**Task requirements**
#1 Write out the part of the article on the GEF gender session between "Women depend on" and "sound environmental management.", inclusive.
#2 Using the article on the GEF gender session, answer these questions:
(a) What share of the world's land do women own?
(b) What is the title of the video shown at the event?
(c) What does the article call GEF-7?

A special session on gender gathered civil society organizations, representation of indigenous peoples, youth and women's groups, to dialogue on the links between gender equality and better environmental stewardship as part of the Civil Society (CSO) Forum, traditionally held on the day preceding the first day of the Global Environment Facility’s (GEF) Council meeting.
In line with GEF’s increased ambition to address gender equality, the event served as an opportunity for the Council to hear from this diverse range of stakeholders about their current experiences addressing gender equality in environmental policies, programs and projects, and to consult on the role that civil society organizations can have in supporting gender-responsive projects and programs in GEF-7, the GEF’s new four-year investment cycle.
Women depend on and are direct users and stewards of natural resources, and in areas such as energy and food systems, women farm and produce most of the world’s food supply. Yet, they own less than 20% of the world’s land, lack equal rights to own land in more than 90 countries, and commonly face more barriers than men to access markets, capital, training, and technologies, and remain unrepresented in decision-making spheres at all levels. Women’s needs, roles, and leadership have historically been unrecognized and undervalued, and persistent social and economic inequalities between men and women hold back today’s prospects for sustainable development and sound environmental management.
The much-needed dialogue covered best practices and lessons learned on women’s role in promoting environmental sustainability, as well as challenges and opportunities available to connect global environmental impact and gender equality in GEF’s projects and programs. During the event the GEF Council heard stories from across the world about the role that CSOs play in supporting women’s participation in local and global environmental policy-making and natural resource management. The CSO representatives also talked about the importance of investing in capacity building of women, recognizing Indigenous women’s knowledge, and supporting women’s rights to land and control over natural resources.
To accentuate the importance of the gender dialogue, the newly produced video, “Investing in Women is Good for the Environment”, served as a perfect illustration of the lessons, statements and takeaways offered by the event. The video highlights GEF projects, including GEF-SGP and other UNDP-supported initiatives, that are promoting women's rights, participation and leadership in natural resource management.
The updated GEF Guidance on Gender Equality as well as GEF’s new Gender e-learning course were also presented at the event. The e-course is the result of an initiative led by the Global Environment Facility and the GEF Small Grants Programme (SGP) in collaboration with the GEF Gender Partnership and UNITAR, involving International Union for Conservation of Nature (IUCN), UN Women, UNDP, UN Environment, and the Secretariats of the Multilateral Environmental Agreements that the GEF serves, including the Convention on Biological Diversity, the United Nations Framework Convention on Climate Change, the United Nations Convention to Combat Desertification, and the Basel, Rotterdam and Stockholm Conventions, among others.

**Available data**
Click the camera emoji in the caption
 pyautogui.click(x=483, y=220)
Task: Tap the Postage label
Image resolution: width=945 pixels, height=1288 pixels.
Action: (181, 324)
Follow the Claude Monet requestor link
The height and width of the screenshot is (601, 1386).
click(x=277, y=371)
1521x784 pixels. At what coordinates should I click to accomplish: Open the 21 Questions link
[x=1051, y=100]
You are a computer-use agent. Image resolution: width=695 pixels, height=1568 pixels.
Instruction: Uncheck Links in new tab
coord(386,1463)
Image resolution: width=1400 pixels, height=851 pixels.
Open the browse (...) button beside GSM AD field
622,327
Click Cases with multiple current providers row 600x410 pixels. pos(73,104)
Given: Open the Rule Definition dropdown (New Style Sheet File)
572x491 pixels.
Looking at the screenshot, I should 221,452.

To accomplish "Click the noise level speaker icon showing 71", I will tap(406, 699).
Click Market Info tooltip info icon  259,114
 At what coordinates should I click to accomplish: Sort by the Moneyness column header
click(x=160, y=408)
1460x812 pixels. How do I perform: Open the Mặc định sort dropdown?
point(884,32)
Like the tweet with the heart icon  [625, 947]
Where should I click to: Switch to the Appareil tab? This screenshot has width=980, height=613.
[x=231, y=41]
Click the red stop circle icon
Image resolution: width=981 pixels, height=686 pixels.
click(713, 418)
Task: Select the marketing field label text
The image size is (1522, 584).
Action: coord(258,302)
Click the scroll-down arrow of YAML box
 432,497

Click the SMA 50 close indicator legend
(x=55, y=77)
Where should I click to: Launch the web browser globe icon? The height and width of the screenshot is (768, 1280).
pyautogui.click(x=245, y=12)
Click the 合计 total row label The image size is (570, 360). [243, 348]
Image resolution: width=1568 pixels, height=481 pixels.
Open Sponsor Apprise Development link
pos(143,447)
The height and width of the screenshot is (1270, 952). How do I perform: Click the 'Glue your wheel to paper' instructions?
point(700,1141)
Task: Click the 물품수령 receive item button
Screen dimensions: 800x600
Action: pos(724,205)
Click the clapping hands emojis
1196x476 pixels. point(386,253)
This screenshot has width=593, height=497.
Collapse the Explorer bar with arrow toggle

**Solutions in order**
#1
Women depend on and are direct users and stewards of natural resources, and in areas such as energy and food systems, women farm and produce most of the world’s food supply. Yet, they own less than 20% of the world’s land, lack equal rights to own land in more than 90 countries, and commonly face more barriers than men to access markets, capital, training, and technologies, and remain unrepresented in decision-making spheres at all levels. Women’s needs, roles, and leadership have historically been unrecognized and undervalued, and persistent social and economic inequalities between men and women hold back today’s prospects for sustainable development and sound environmental management.

#2
(a) Less than 20%.
(b) "Investing in Women is Good for the Environment."
(c) The GEF's new four-year investment cycle.